>> Start Text segment

I was using a single off camera speedlight and was alone with no help.  I ended up just dumping my light stand in the water as I could not get it close enough on dry land.

The urban shots went well, I got some good results.  The water part was a different story.  I prefer to hear your comments before I moan anymore.

Thanks.....look forward to your feedback.


----------



## JacaRanda (Sep 22, 2015)

I like the B&W but feel like the palms of her hands are too dark.  I also like photo 16, but think the exposure on just her can be decreased, maybe some selected burning needed (flash too hot).

What language did she speak?


----------



## ndancona (Sep 26, 2015)

JacaRanda said:


> I like the B&W but feel like the palms of her hands are too dark.  I also like photo 16, but think the exposure on just her can be decreased, maybe some selected burning needed (flash too hot).
> 
> What language did she speak?




Thanks for taking the time to respond.  
She was Polish.  She doesn't like the images either.  A tough cookie this one.


----------



## shmne (Dec 14, 2015)

Looks like a pretty common theme of over exposed, and 7_2 looks like it may be clipping with saturation. My guess would be the R channel.

Also if I had to guess you were looking to reproduce a few shots, ones that a lot of us see online and take for granted when it comes to posing and shooting them. This is just an assumption so feel free to correct me, but next time it might help to take some images of what you want from the location so that you can better reproduce the shots.


----------



## desertrattm2r12 (Dec 20, 2015)

>> End Text segment
>> Start Exercise materials

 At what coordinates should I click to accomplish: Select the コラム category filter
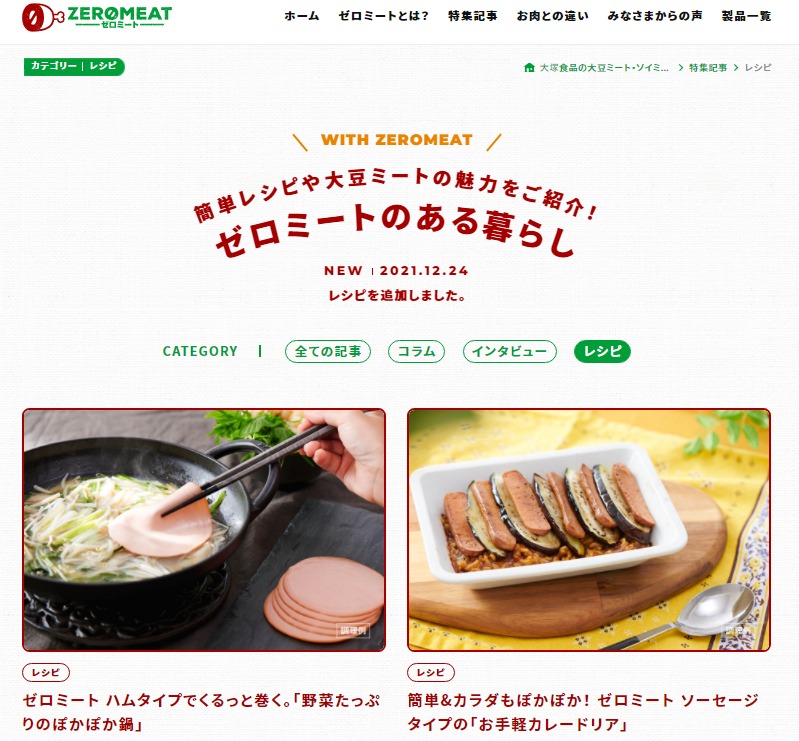(x=416, y=352)
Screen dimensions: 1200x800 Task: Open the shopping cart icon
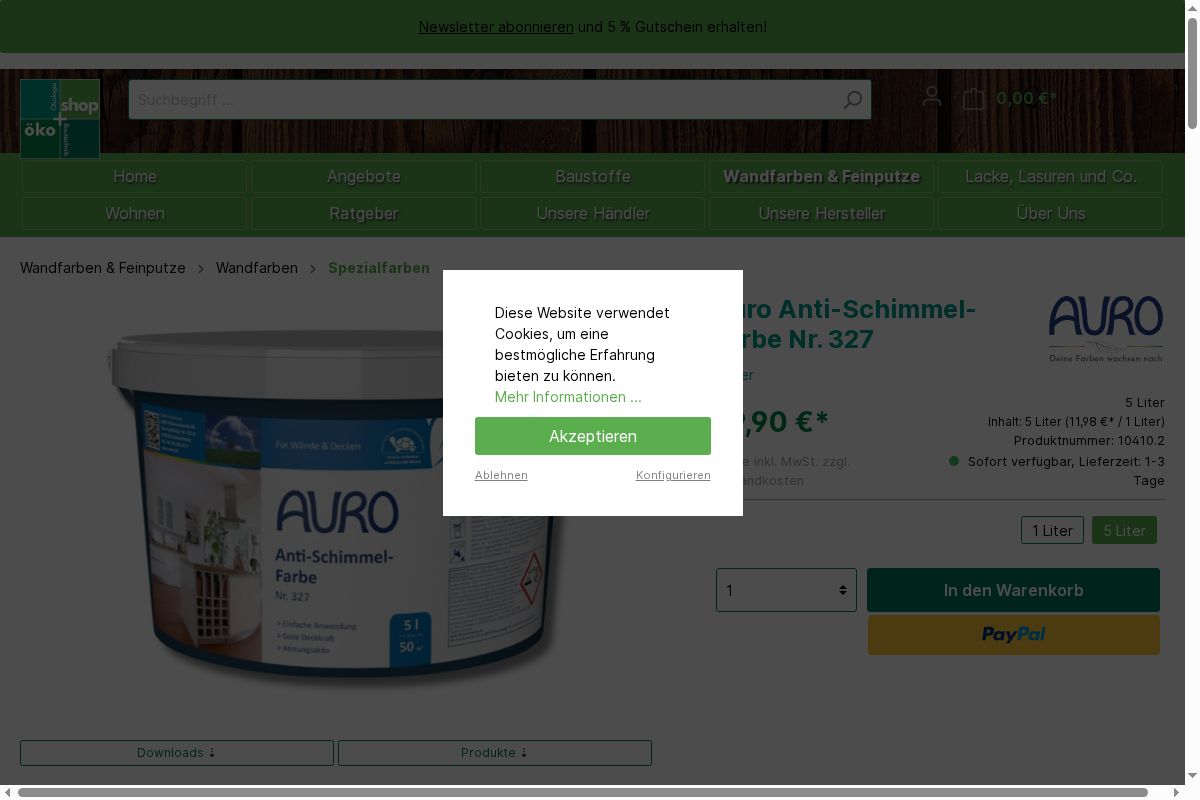(x=974, y=98)
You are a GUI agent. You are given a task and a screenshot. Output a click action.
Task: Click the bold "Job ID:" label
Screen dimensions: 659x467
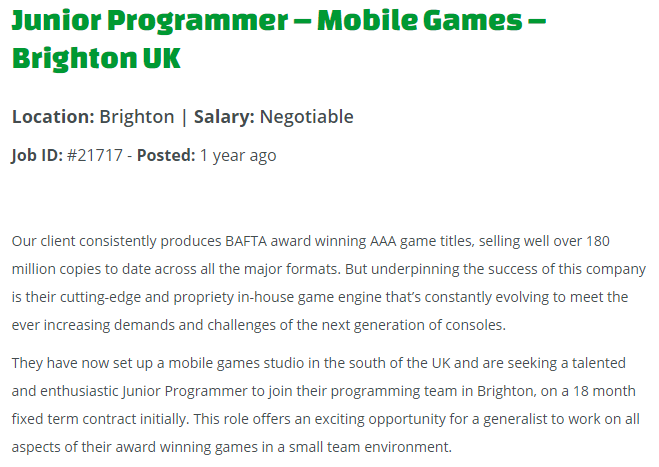coord(37,155)
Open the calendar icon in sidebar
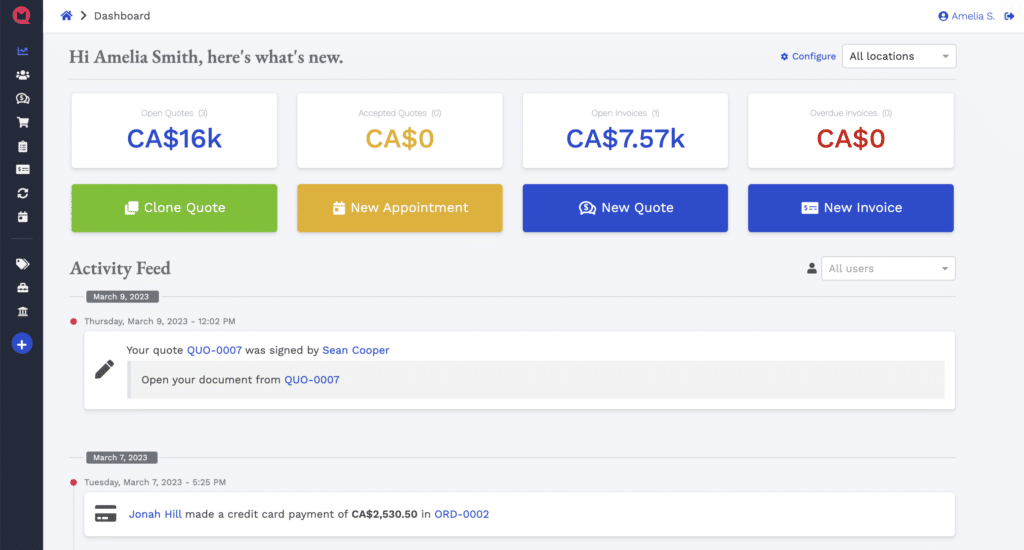 click(x=22, y=217)
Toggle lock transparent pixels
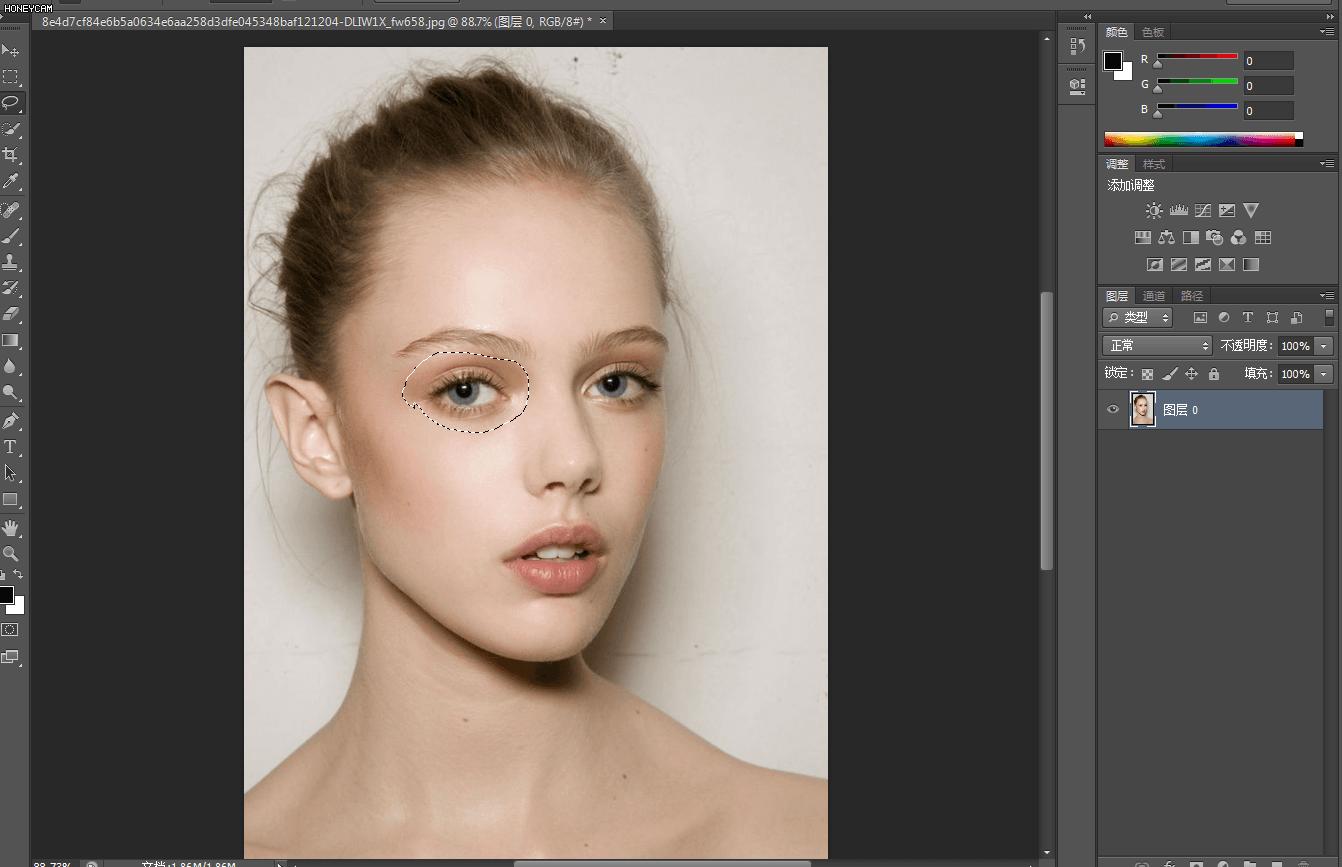This screenshot has width=1342, height=867. click(x=1147, y=374)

>> End Exercise materials

> **Exercise requirements**:
(1) Quote the photography forum thread word for word, beginning at the words "## JacaRanda (Sep" and stopping after "(Sep 26, 2015)".
(2) Reproduce the entries from their start through the line containing "(x=974, y=98)", requests included, with 119 added to every coordinate in the answers. Leave out the pictures.
The forum thread and the entries have no connection to each other.

> **Exercise solutions**:
(1)
## JacaRanda (Sep 22, 2015)

I like the B&W but feel like the palms of her hands are too dark.  I also like photo 16, but think the exposure on just her can be decreased, maybe some selected burning needed (flash too hot).

What language did she speak?


----------



## ndancona (Sep 26, 2015)

(2)
 At what coordinates should I click to accomplish: Select the コラム category filter
(x=535, y=471)
Screen dimensions: 1200x800 Task: Open the shopping cart icon
(x=1093, y=217)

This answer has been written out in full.